Passionnés par leur activité, artisans et artisanes sont souvent moins à l'aise avec des tâches élémentaires de gestion. Shutterstock

Si l’artisanat a toujours été vanté par les institutions représentatives comme étant la « première entreprise de France », cela n’a jamais été aussi vrai qu’en 2023. Avec plus de 1 800 000 entreprises pour plus de 3 millions d’actifs, le secteur est en plein boom, le nombre d’entreprises a presque doublé depuis 2015.

L’artisanat, c’est le secteur des métiers : il en regroupe 250, auxquels s’ajoutent de nombreuses activités, d’art par exemple. Un métier est une activité manuelle, de production/fabrication ou de services, que l’artisan exerce au service d’une clientèle – bien souvent – de proximité. Auparavant, l’accès à l’artisanat se faisait par le Certificat d’aptitudes professionnelles (CAP), passé durant l’adolescence, puis par une expérience en tant qu’ouvrier. Enfin, l’ouvrier, en quête d’autonomie, se met à son compte. Tel est ce que le sociologue Bernard Zarca identifiait, dans les années 1980, comme le parcours idéaltypique artisanal.

De récents travaux ont mis en évidence la part croissante, dans le secteur artisanal, de ceux que Caroline Mazaud, sociologue à l’école supérieure d’agricultures appelle des « reconvertis », des anciens cadres ou autres professions libérales, qui partent chercher du sens dans le travail manuel, « une architecte d’intérieur devenue boulangère, un ex-banquier à la tête de sa fromagerie… ».

Quel que soit leur parcours d’accès à l’artisanat, CAP ou reconversion, les artisans vont devoir, dans leur nouvelle vie de chef d’entreprise, jongler avec deux casquettes : celle de producteur, et celle de chef d’entreprise. À l’instar de Spinoza, qui oppose la passion et la raison, nous observons le rapport des artisans entre la passion et la gestion. Notre travail de thèse, ainsi que celui bientôt publié dans la revue de l’entrepreneuriat, traite de cette dualité, qui malheureusement peut parfois devenir source de tensions pour les artisans, qualifiées de « conflits identitaires » en psychologie. Ces tensions entre la passion et la gestion vont générer des difficultés de plusieurs ordres.

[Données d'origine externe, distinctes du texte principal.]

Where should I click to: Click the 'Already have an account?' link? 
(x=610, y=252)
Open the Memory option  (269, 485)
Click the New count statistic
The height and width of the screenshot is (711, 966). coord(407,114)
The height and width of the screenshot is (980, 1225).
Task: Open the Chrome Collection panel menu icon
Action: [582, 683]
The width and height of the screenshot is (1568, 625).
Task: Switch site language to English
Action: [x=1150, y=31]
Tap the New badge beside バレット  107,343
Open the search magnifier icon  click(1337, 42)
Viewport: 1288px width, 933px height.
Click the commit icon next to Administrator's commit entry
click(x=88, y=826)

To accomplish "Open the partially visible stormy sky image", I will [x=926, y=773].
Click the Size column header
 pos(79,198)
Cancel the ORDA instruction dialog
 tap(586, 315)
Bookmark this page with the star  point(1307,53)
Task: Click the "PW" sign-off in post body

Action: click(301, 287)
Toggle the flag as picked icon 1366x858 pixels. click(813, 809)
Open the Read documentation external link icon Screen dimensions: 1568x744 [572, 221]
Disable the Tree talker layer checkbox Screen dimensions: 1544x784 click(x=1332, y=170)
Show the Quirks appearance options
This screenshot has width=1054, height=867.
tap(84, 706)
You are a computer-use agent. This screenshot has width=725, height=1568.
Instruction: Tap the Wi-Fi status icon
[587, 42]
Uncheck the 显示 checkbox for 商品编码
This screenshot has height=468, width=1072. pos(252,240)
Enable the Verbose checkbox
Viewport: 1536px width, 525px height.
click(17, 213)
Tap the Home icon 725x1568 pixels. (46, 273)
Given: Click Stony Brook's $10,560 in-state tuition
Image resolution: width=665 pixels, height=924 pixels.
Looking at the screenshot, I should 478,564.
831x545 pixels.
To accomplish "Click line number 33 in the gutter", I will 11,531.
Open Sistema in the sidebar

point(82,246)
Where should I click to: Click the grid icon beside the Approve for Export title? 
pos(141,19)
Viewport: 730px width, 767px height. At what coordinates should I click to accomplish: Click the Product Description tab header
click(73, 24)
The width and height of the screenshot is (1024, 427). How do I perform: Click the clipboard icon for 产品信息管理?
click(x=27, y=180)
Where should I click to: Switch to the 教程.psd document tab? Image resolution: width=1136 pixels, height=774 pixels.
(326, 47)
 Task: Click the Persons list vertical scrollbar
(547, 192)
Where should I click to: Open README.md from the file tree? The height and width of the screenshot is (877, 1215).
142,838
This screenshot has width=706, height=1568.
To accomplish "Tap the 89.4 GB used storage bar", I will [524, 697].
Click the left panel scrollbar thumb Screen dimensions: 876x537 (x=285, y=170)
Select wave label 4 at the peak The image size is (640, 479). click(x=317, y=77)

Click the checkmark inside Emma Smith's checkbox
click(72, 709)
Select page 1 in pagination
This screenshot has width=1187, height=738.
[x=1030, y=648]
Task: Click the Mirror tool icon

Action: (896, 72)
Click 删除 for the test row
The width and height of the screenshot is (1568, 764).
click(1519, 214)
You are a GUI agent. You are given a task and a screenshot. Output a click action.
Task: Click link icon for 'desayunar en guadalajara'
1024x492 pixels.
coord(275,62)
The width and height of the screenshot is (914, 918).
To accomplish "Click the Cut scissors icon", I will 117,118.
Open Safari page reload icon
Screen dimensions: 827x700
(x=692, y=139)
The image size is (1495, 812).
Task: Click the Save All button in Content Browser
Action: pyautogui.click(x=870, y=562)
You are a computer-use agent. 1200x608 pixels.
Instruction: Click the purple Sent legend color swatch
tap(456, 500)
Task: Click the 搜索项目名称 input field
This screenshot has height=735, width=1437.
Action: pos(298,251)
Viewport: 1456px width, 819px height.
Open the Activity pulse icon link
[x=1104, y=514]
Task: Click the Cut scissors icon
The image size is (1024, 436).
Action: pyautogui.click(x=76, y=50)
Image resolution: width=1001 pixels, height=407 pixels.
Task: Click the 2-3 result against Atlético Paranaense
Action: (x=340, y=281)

Le temps de travail et le prix

Nous identifions tout d’abord des tensions liées à la qualité du produit. Les artisans (ou les artisanes, qu’il convient de ne pas oublier, et qui sont nombreuses dans notre étude) sont en effet des professionnels dans un métier, et bien souvent, ce métier est aussi passion. Or, la passion peut entraîner l’artisan à faire ce que nous pourrions appeler de la « surqualité », à vouloir trop en faire. Cette surqualité génère deux difficultés. Tout d’abord, le prix de vente est difficile à fixer, quand l’artisan passe trop de temps pour atteindre la perfection ; soit le prix du produit devient prohibitif, soit l’artisan vend ses heures au rabais. Clotaire, ébéniste, nous explique :

« J’ai augmenté mes prix déjà depuis 2 ans. Mais sur une table, par exemple, je vais encore facturer 13h de travail alors que je vais en mettre 25 : je n’arrive pas encore à facturer aux vraies heures et aux vrais taux horaires. »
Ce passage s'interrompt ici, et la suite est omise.